Le transfert par le haut-commandement de la PNH le mois dernier d’un groupe de policiers affectés au Commissariat de Delmas, dans l’optique de contenir la vague d’enlèvements et séquestrations contre rançon dans la juridiction est loin d’apporter ses fruits. Avec la même fréquence, les bandits de « Viv ansanm » multiplient les actes de kidnappings dans la commune.
Le journaliste Wesly Renaud Jean a été kidnappé dans la soirée du dimanche 6 septembre à Delmas par des bandits. Selon un proche, le travailleur de la presse qui prête ses services à Radio Télé Métropole a été enlevé à Delmas 31 pendant qu’il se trouvait à bord de son véhicule.
Aucune information n’est encore disponible sur le lieu de séquestration et le groupe criminel affilié à « Viv ansanm », auteur de cet acte criminel. Néanmoins, dans l’entourage de la victime, la peur sur la vie du journaliste s’installe. Au regard des cas précédents de journalistes enlevés par des criminels de « Viv ansanm », des craintes surgissent sur l’issue de cet acte contre Wesly Renaud Jean.

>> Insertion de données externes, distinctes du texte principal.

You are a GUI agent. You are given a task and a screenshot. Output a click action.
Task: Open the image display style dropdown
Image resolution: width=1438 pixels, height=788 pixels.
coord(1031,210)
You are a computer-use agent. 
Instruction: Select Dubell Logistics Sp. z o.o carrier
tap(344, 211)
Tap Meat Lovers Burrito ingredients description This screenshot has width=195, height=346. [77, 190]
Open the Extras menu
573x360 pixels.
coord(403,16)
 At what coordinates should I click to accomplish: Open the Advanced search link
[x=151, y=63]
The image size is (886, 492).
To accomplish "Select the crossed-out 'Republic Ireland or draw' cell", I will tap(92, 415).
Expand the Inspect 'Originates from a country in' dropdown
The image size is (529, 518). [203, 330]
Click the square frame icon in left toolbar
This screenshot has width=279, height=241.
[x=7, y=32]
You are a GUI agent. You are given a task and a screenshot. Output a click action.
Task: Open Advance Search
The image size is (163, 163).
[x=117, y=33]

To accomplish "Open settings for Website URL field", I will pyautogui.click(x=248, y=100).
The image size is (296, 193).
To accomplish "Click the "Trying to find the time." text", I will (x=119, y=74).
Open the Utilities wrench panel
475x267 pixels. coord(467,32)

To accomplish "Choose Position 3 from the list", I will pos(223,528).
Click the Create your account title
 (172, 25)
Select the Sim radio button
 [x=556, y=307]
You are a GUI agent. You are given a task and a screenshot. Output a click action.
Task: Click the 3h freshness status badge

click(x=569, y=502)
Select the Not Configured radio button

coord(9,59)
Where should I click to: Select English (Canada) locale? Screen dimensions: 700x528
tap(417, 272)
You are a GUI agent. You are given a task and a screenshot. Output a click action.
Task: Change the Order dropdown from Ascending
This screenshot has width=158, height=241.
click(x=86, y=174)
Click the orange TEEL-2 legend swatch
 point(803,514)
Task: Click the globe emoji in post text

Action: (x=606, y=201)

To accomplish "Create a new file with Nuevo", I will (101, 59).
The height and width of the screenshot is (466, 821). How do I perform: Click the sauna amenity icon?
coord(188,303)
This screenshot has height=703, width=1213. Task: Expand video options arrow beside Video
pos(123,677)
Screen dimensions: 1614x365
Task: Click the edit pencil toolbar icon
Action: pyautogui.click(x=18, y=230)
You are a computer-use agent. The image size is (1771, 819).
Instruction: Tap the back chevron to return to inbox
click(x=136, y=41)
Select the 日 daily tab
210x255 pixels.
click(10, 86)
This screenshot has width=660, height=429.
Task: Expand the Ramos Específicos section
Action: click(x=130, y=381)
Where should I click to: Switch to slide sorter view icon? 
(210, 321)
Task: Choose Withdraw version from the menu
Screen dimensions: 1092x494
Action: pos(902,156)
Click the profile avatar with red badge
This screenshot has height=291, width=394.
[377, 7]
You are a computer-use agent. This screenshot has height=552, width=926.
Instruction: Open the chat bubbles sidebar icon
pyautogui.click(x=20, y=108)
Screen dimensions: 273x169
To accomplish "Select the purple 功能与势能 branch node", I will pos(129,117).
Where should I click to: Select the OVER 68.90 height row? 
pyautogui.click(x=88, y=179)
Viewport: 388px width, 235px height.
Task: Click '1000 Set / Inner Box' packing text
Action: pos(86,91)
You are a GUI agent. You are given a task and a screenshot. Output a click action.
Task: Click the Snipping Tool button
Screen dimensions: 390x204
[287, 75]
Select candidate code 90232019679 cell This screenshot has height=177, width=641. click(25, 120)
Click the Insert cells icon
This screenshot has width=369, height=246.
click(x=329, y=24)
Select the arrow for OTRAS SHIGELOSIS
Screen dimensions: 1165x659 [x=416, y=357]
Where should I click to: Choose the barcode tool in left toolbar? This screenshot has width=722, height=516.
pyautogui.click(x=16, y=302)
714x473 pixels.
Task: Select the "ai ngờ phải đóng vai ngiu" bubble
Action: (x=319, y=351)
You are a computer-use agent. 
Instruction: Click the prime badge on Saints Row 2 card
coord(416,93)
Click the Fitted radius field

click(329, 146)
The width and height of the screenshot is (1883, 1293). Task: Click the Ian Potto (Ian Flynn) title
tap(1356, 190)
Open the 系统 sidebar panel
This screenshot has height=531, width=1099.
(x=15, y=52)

Il importe de souligner que la commune de Delmas, précisément le quartier de Delmas 31, demeure un défi pour les forces de l’ordre. Au quotidien des cas de kidnappings sont enregistrés dans ce secteur, transversal à d’autres sections de Delmas. La décision de la hiérarchie de la Police nationale d’Haïti (PNH) de transférer plusieurs policiers cantonnés à Delmas est loin d’apporter les résultats escomptés.